:: Dataset excerpts ::
________

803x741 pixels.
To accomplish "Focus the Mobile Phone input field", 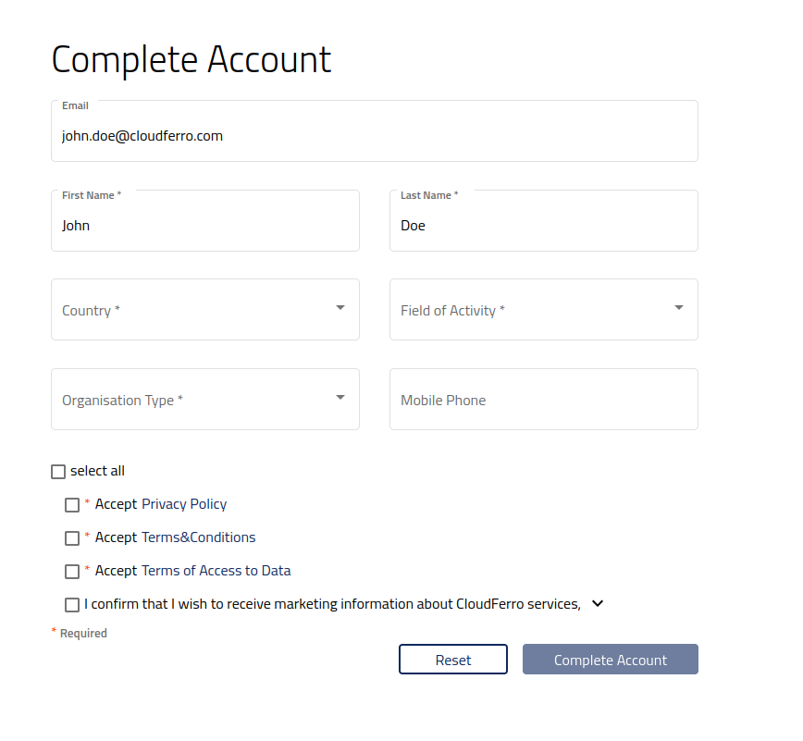I will (x=544, y=399).
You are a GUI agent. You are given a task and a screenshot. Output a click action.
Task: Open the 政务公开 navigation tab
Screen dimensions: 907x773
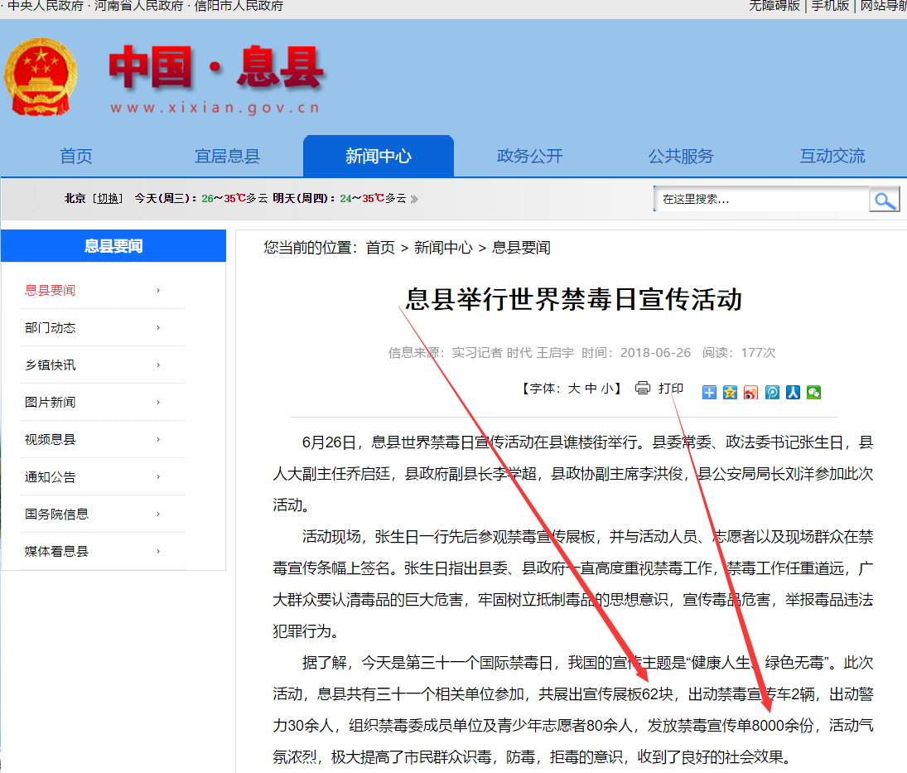tap(529, 156)
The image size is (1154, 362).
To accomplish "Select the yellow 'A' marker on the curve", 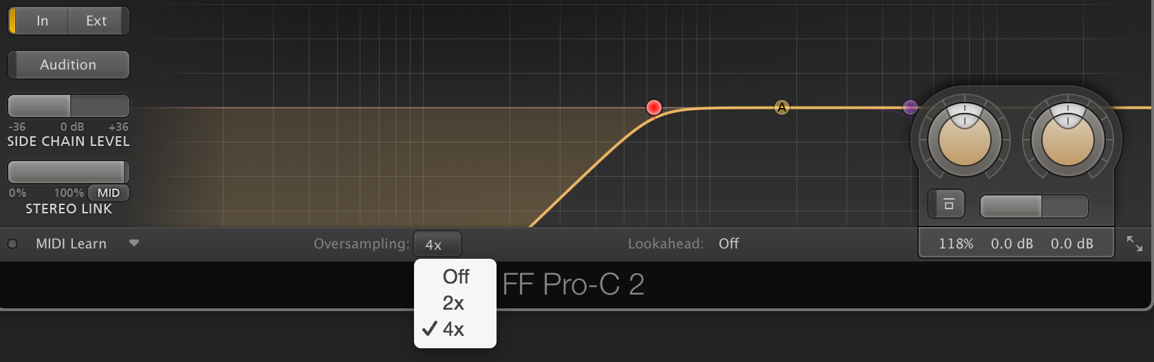I will [x=782, y=107].
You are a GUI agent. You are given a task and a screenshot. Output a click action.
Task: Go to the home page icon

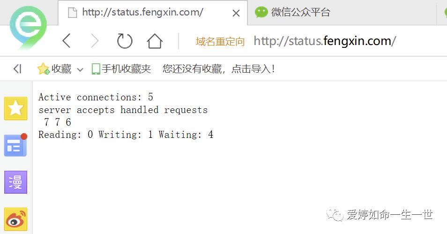point(155,41)
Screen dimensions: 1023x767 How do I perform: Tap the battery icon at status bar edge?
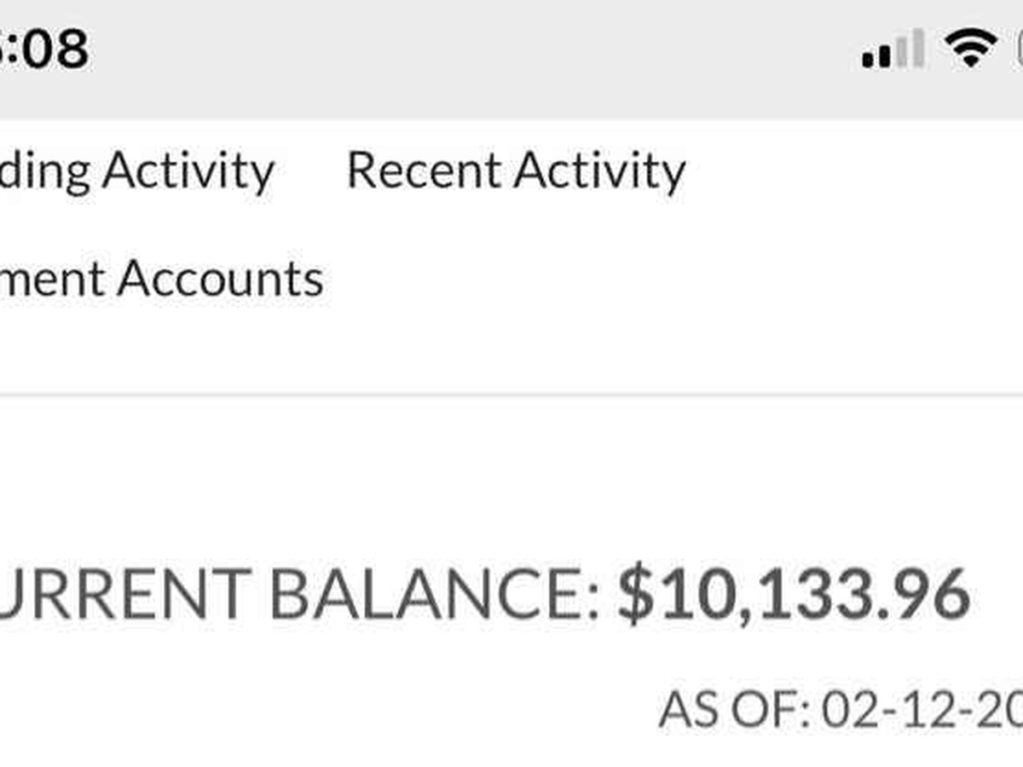[1017, 48]
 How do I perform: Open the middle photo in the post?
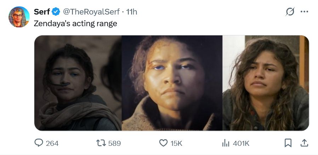172,83
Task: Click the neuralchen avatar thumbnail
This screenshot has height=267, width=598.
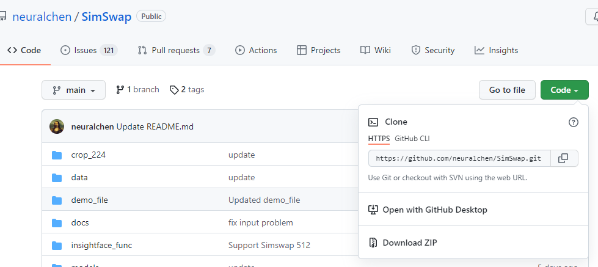Action: (x=57, y=126)
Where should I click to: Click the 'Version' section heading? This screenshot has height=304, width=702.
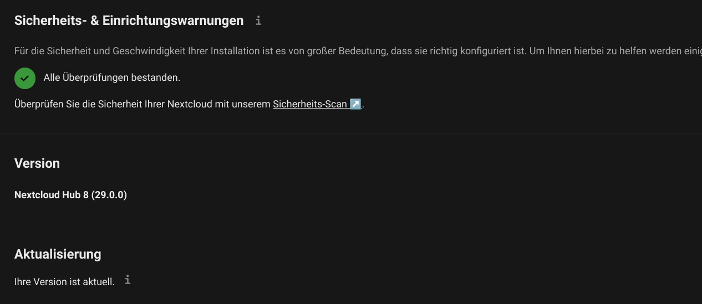pos(37,163)
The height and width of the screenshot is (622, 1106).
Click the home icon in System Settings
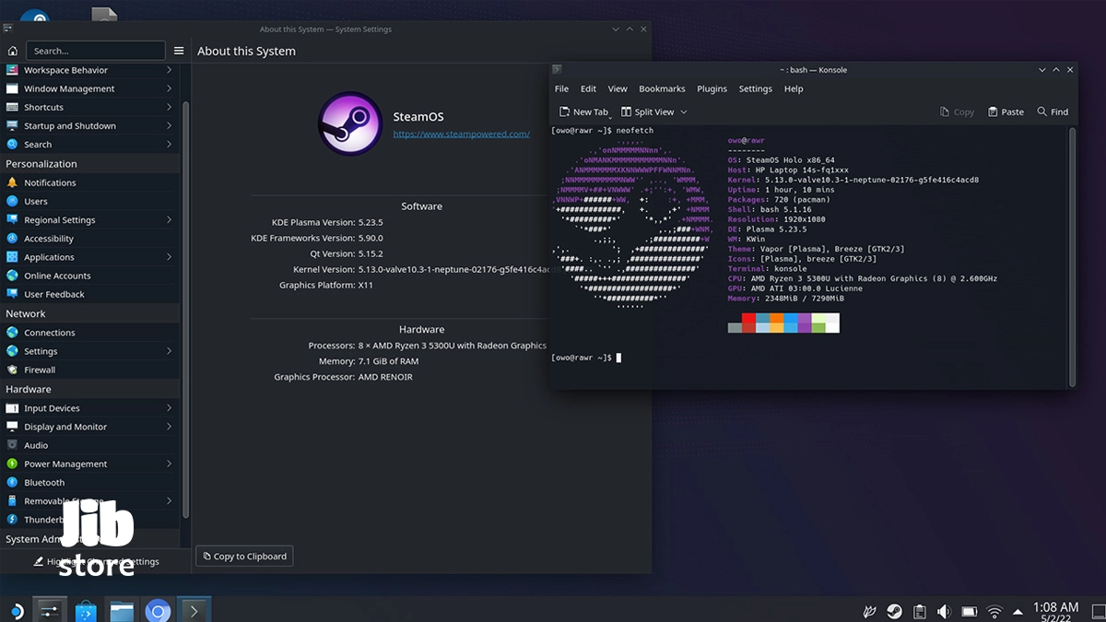click(12, 51)
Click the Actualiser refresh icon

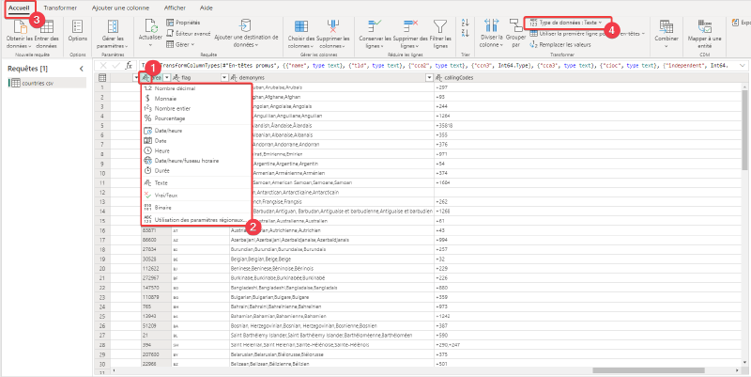(x=150, y=25)
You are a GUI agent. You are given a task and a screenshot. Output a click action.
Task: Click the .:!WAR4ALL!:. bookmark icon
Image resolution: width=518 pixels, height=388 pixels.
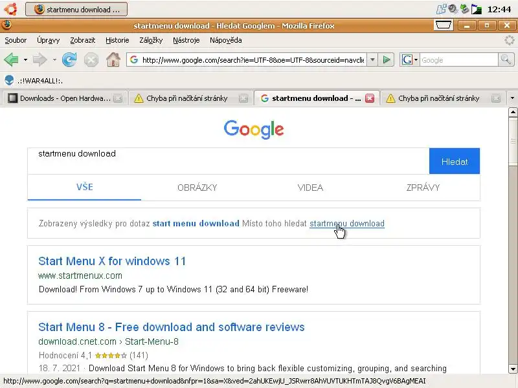coord(9,80)
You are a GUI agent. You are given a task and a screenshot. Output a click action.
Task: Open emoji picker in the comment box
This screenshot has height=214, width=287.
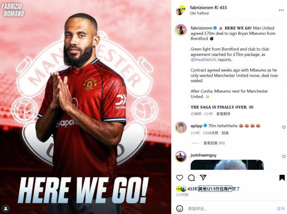[x=179, y=208]
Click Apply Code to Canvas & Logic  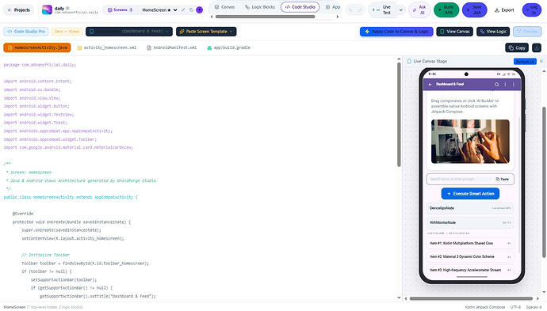[x=396, y=32]

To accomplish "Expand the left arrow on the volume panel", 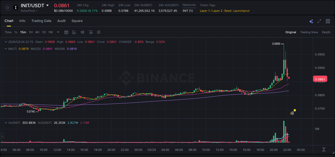I will point(2,137).
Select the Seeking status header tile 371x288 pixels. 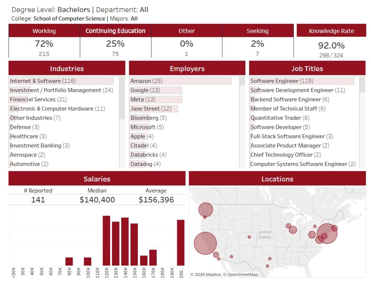pos(258,31)
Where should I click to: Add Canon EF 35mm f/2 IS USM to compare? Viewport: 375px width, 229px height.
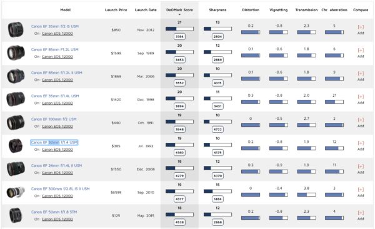tap(361, 29)
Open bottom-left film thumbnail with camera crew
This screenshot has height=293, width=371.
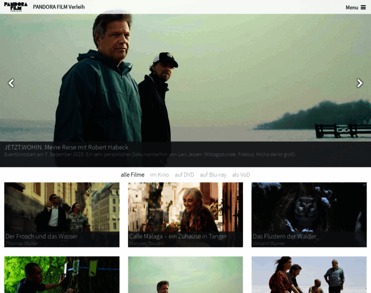point(62,275)
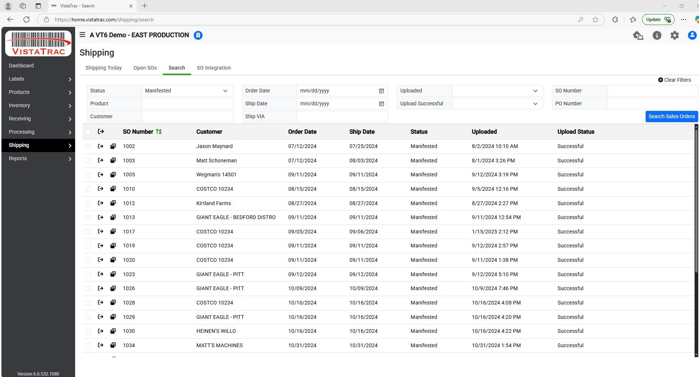Go to the Shipping Today tab

tap(103, 68)
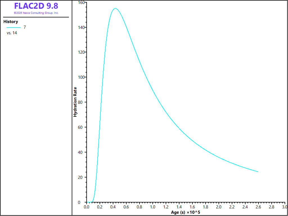Click the right end point of the curve
The height and width of the screenshot is (216, 288).
[x=258, y=172]
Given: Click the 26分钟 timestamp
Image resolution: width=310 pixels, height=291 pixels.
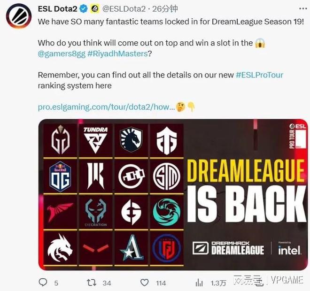Looking at the screenshot, I should [165, 9].
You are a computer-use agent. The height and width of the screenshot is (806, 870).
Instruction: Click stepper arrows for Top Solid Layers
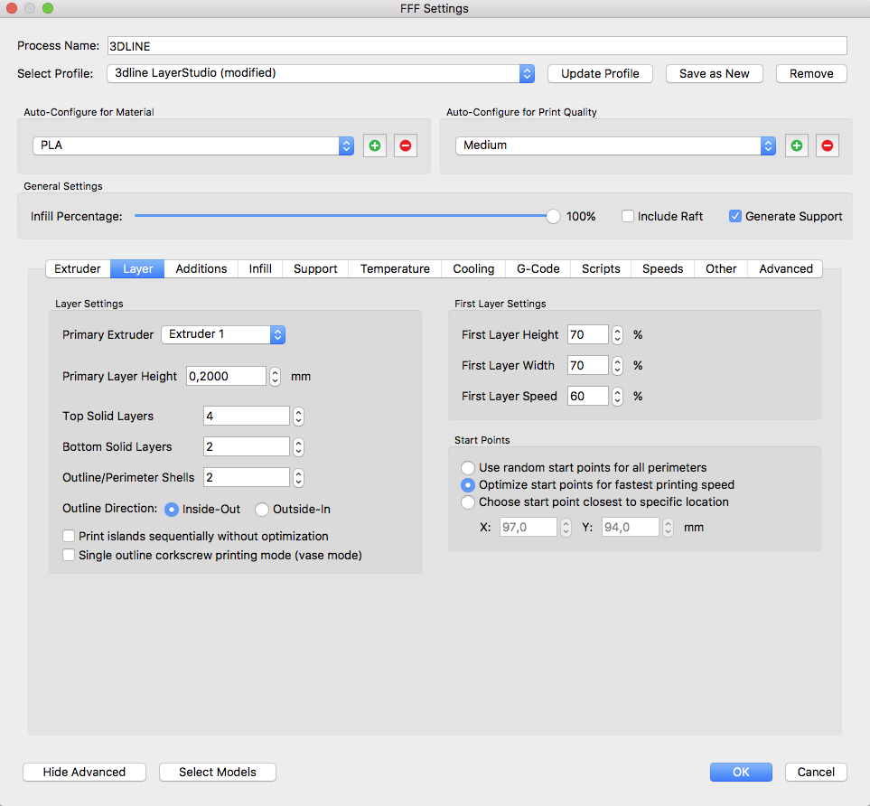pyautogui.click(x=298, y=416)
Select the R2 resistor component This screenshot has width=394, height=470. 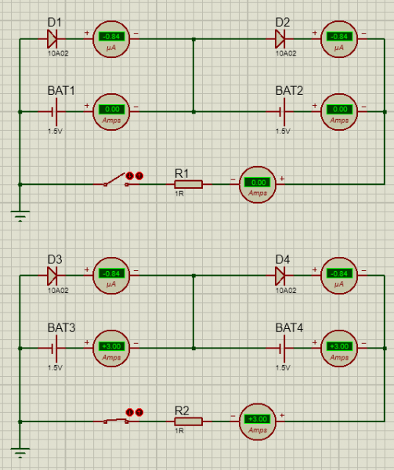[x=189, y=421]
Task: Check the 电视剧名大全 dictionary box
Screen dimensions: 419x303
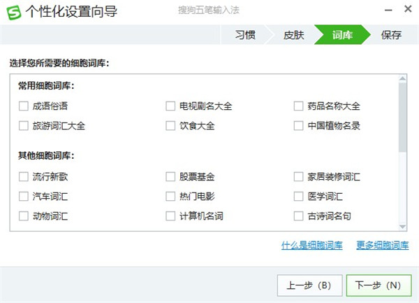Action: click(170, 106)
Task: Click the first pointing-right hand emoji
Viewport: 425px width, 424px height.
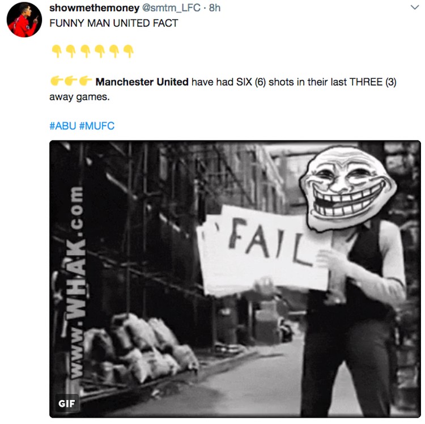Action: [x=56, y=81]
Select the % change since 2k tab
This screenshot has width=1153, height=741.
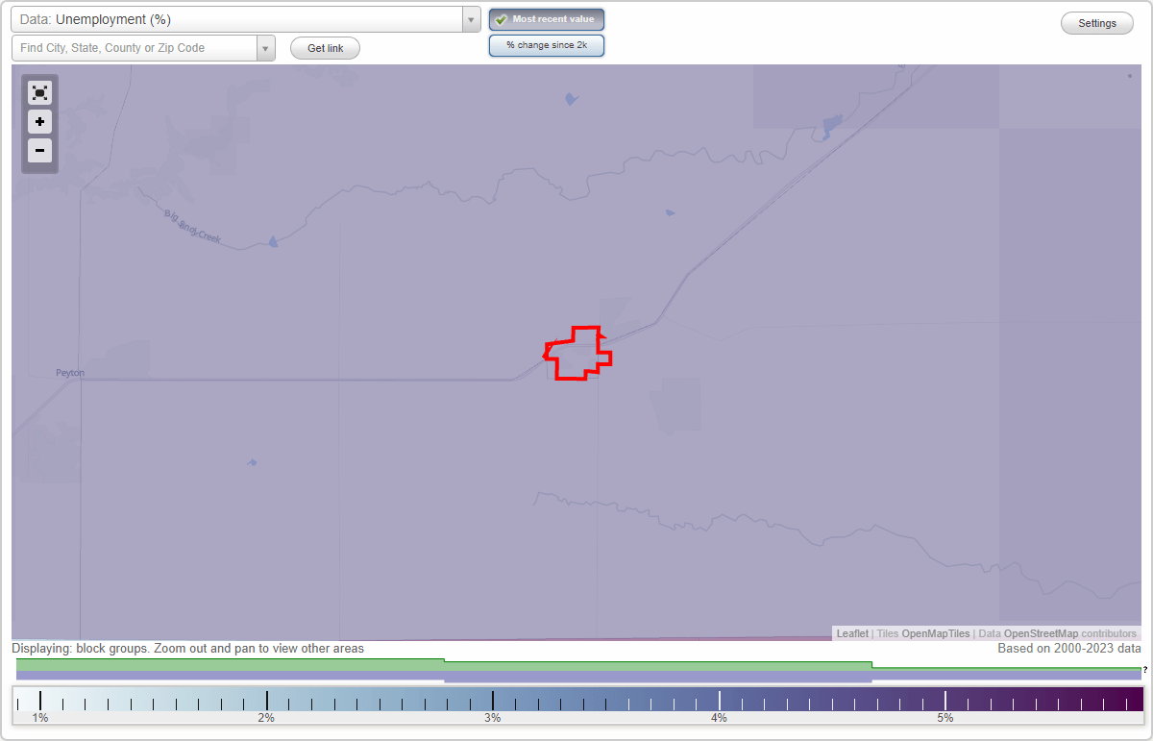tap(547, 44)
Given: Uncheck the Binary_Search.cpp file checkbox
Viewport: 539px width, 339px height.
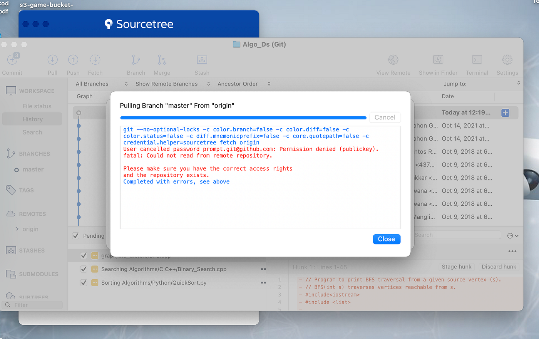Looking at the screenshot, I should click(x=84, y=269).
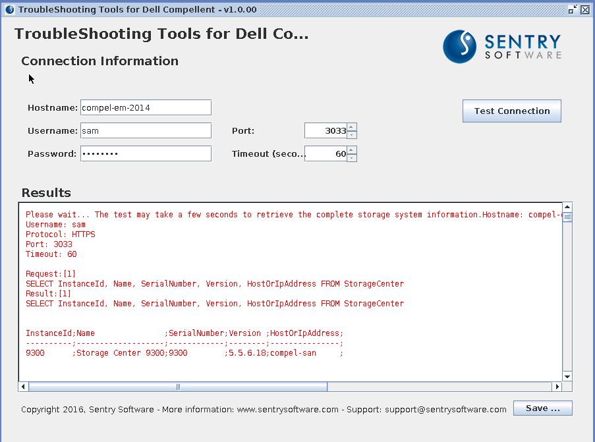
Task: Decrement the Timeout spinner down arrow
Action: click(352, 158)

________

:: Exercise objective ::
Show, from the entries above, every line that includes the string "emoji".

:: Answer for the task ::
Task: Open emoji picker in the comment box
Task: Click the first pointing-right hand emoji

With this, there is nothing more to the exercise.